Dionysius presents us with a remarkable vision: the ineffable, indescribable, illimited being-beyond-being manifesting, presenting, expressing himself in the mode of finite multiplicity. Perl proposes the concept of theophany as an appropriate descriptive term:
For Dionysius, then, as for Plotinus and Proclus, the whole of reality, all that is, is theophany, the manifestation or appearance of God. For the entire content of any being is God present in it in a distinct, finite way, and in virtue of this distinction, knowable in that being as its intelligible content. It is just as distinct, or finite, that God is present in the being, or that the being is a presentation of God. For to be “present” means to be given or available to thought, i.e. to be intelligible. And as intelligible, as given to thought, God is apparent, or manifest, in and as the being. To be present, to be manifest, to be finite, to be distinct, to be intelligible, are ultimately all the same, and all are elaborations of the only possible meaning of “to be.” The understanding of being as theophany is thus a strict consequence, developed in the Neoplatonic tradition, of the original principle that to be is to be intelligible.
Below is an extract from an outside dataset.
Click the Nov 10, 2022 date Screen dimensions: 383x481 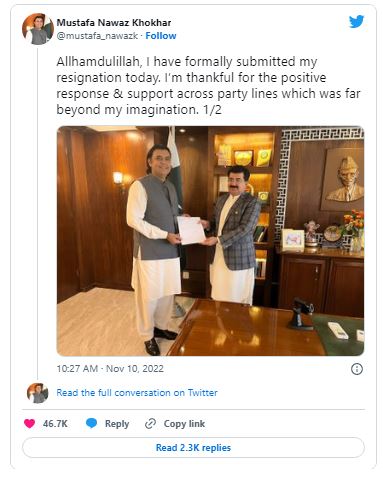135,369
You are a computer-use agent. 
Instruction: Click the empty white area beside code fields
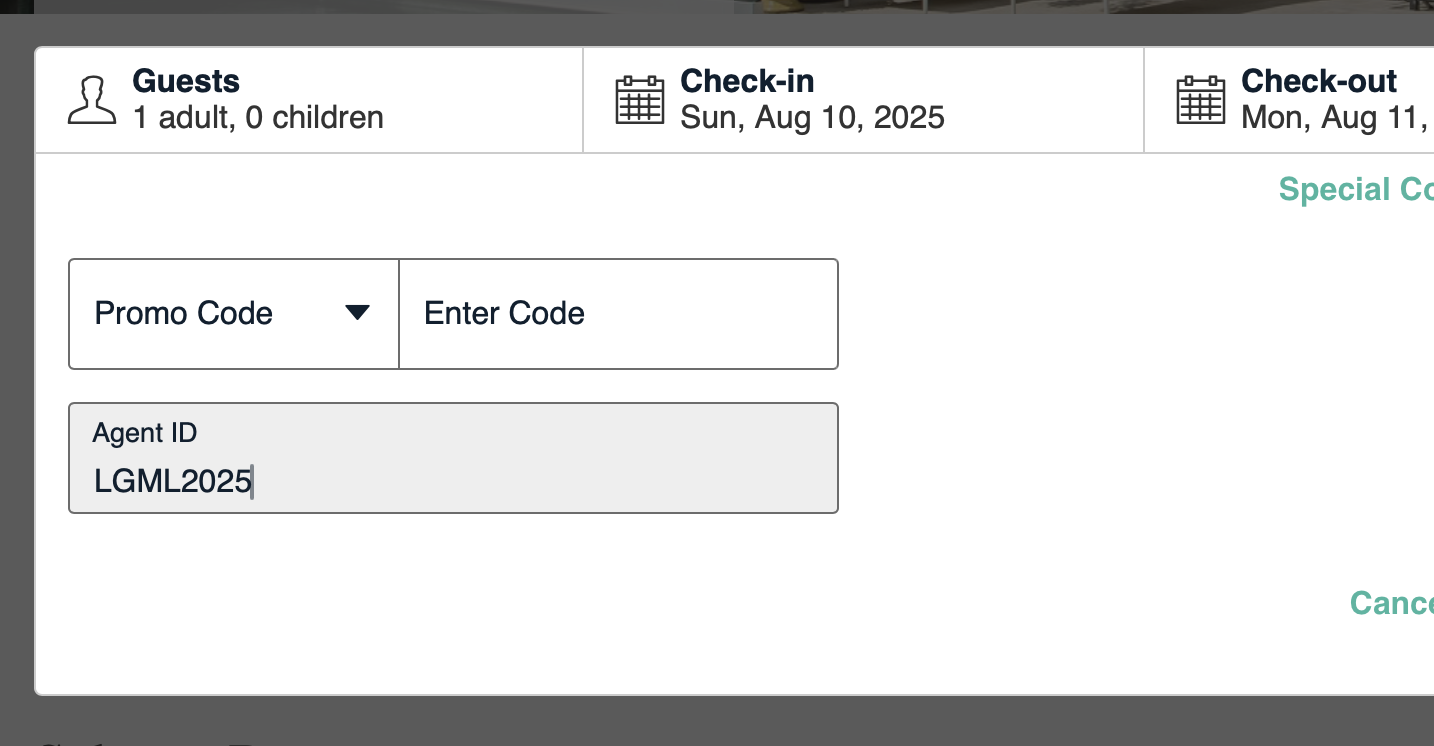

To say that reality is the appearance of God, however, may be misleading, if it is taken to mean that God is, so to speak, “there,” behind or inside all the appearance, an object prior to and apart from them. If God is not any being, then what is reality the appearance of? Such a question again attempts to reduce God to a “what,” a being, an object of thought, violating all that has been said about divine transcendence and about all being as appearance. When we speak of reality as the appearance of God, we must remember that since all reality is theophany, God, as “that which appears,” is not another being, another member of reality. The doctrine of being as theophany means not that God is and is himself, and also appears, but rather that God is nothing but what is differently present, or appears, in and as all things. To pass from appearance to what is appearing, from being to God, is not to pass from one thing to another thing. Rather, since God is not another thing but the enfolding of all things, to go from beings to God is to gather the whole diverse content of reality together, and in so doing, since being necessarily involves multiplicity and distinction, to pass beyond being. (pp. 32-33; also see Andrew Louth, Denys the Areopagite, pp. 85-86)
Theophany, the manifestation of divinity, the appearance of God—as I sit outside on my deck, watching the trees gently moving in the wind, listening to the birds, how can it not be that here is the sacramental presentation of the living God, not as some entity hiding beneath the physical but as the divine making itself? And if here in my backyard, then also anywhere and everywhere. Andrew Louth in a lapidary sentence: “The world is God’s glory made manifest” (p. 85). God is no thing and therefore not anything that I perceive or intellectually apprehend, yet we see him and know him in everything, Dionysius tells us:
God is therefore known in all things and as distinct from all things. He is known through knowledge and through unknowing. Of him there is conception, reason, understanding, touch, perception, opinion, imagination, name, and many other things. On the other hand he cannot be understood, words cannot contain him, and no name can lay hold of him. He is not one of the things that are and he cannot be known in any of them. He is all things in all things and he is no thing among things. He is known to all from all things and he is known to no one from anything. (DN 7.3)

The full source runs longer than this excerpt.